The tea was stone cold; the spoon she had used to stir it had been stained so often its silver sheen looked rusted and superficial. She’d thought about the faded picture on the mug a dozen times: a punchy cartoon of a builder, hammer in hand. Underneath was a joke she could never recall how to laugh at, the letters had mostly worn off leaving just the outline of a happy emotion. Jean fidgeted.
There was a stirring outside. Something clattered against the gravel path. With a cheery wave Mr Grevelly passed by the window in front of her, puffing his round cheeks into a smile so large the sun shone a circular streak across his face, shouting aside a greeting she couldn’t hear. As he spoke, he threw into his post bag a glut of letters. Jean watched the bag, silent as the envelopes spilled to the floor. One had once been hers, addressed to a trench without a name to a man in a country she had never seen. In recent times the gloom had eased in again and she’d stopped writing, lacking the strength in her hand. On it, she’d always noted the address of her bungalow –62 Hampton Road, (Hotel Alfa Mike Papa…) – in case they’d have to send it back. There had been a problem each time and the letters were beginning to make an unsightly pile in the back room. The pile had grown to the size of a small animal, one that liked to glare and stalk about the place and to tread mucky pawprints across the upholstery. She had no real desire to feed it nor to leave the bungalow to source more envelopes, hence why it slobbered across the floor dripping her writing from its paper maw.

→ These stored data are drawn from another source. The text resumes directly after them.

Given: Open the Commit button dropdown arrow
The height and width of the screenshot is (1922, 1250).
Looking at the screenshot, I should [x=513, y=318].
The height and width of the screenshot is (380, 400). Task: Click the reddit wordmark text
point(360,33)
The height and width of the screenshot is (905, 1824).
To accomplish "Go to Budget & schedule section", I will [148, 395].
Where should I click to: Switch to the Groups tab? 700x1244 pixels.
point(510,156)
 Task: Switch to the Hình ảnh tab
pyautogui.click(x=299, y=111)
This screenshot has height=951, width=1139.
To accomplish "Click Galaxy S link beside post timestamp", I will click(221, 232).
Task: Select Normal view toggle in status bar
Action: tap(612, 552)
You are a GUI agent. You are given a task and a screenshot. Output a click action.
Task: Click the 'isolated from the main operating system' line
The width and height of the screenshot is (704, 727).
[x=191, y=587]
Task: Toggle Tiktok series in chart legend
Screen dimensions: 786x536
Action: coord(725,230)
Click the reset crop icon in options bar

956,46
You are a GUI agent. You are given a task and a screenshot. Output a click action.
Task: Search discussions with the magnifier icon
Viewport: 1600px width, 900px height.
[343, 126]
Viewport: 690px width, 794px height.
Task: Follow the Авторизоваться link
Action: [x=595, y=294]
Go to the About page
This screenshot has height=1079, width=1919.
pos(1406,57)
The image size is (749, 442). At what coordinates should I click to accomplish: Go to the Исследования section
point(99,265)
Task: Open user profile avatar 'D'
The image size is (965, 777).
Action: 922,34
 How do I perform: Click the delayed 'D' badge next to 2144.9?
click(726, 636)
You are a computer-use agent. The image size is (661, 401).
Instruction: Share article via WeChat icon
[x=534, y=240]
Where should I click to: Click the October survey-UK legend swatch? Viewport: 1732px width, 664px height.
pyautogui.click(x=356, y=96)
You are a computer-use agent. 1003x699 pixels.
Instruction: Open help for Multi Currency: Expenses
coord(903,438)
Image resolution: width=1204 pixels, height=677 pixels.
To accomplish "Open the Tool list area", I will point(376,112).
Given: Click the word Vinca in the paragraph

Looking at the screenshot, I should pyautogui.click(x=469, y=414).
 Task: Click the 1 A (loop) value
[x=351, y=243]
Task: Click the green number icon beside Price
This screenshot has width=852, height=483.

Mr Grevelly disappeared around the corner. Jean waved back, unseen, as the man set off on his bicycle, its wheels spitting grit from the path against the window. A small bird darted after the bike, its colour trapped in still air like it had paused mid-flight. She closed her eyes, waited until the colour had gone. With the street dull, Jean found her fingers against bare mahogany, tracing the ring of moisture left by the tea. There was clearly nothing to do but wait on her chair and watch the window, time had gone slower than she’d reckoned. Her hand wavered over empty space, chewed nails against hard wood tracing a slow path from the ring to the bare edge. The biscuits were in the kitchen, too far away to grasp with her hand. Jean rose, shuddering upwards to an arrhythmical pulse. Once upright she cast a strained eye to the mantelpiece, bare now. Nothing to show.
For a time she plotted the path to the kitchen, shuffling around dropped clothes, stumbling a little on the unfixed carpet. He’ll do it later. The back of the house faced away from the sun, groaning at her under the strain of the dark about this or that. The milk has run out, it said; the cheese has gone off now, you’ve forgotten again. How could she –what was it, that word? A book, a film, sounds like… Nothing came. The biscuits hid. Jean looked for something, made herself busy until enough time had passed to return to her seat.
She walked a while up and down the hall, forgetting and remembering what she’d come for before pausing at the window, grasping the curtain tight to shield her eyes from the gleam of the afternoon sun. Sit here a while and you could watch the seasons change. Today it was spring and the kingfishers had come to dance on the river, flitting their carnival wings against the water to seize upon the worms and the annelids. At noon, the tempestuous sun would gleam on their backs a topaz blue and Jean’s eye would strike the nest at the crown of the bank. In the hollow, two birds twined together in spite of the roaring sun on a floor of broken eggs. They mate for life, she thought.